The Olympic contracts are not fixed-price contracts. Every landowner, developer, contractor and builder, from the corporate suits to the sparks installing the lighting has been handed a loaded revolver to put to the head of the government. Pay up - or the Games get it. Whatever figure anyone is giving you at the moment, the real cost is going to be even more stratospheric. £8bn? Do I hear £10bn? The man who designed the Montreal Olympic park reckons we will eventually be landed with a bill of not less than £15bn for an event to which only the very wealthy and the very well-connected will get a ticket.
Posted on November 26th, 2006 at 2:34 pm

But it’s odd, because I could hav sworn these were private sector contracts and everybody knows how the private sector is.
(Unfunny and rhetorical, I know, but still, not so much a point as the point.)
You can’t tell the world that you’re a bit behind and would they kindly come back in 2013.

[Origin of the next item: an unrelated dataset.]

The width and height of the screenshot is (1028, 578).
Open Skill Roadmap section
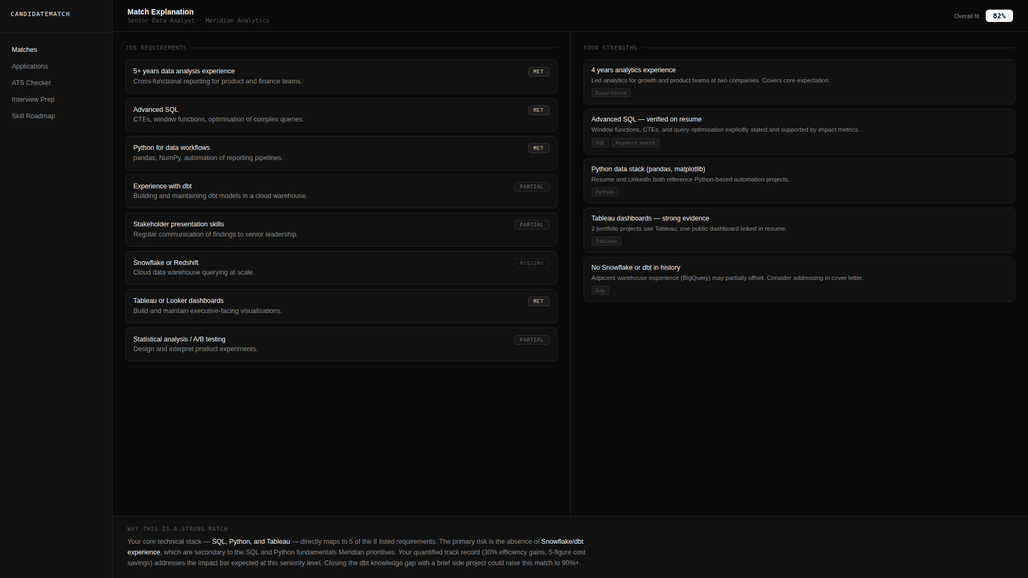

So where’s Seb Coe, the miracle man?
As one of the comments on the Rawnsley article says, how is it possible to take people like this seriously when they come up with sentences like ‘In the time that it takes you to read to the end of this sentence, the cost of the London Olympics will have risen by another billion pounds’? Our journos talk almost as much rubbish as our esteemed leaders.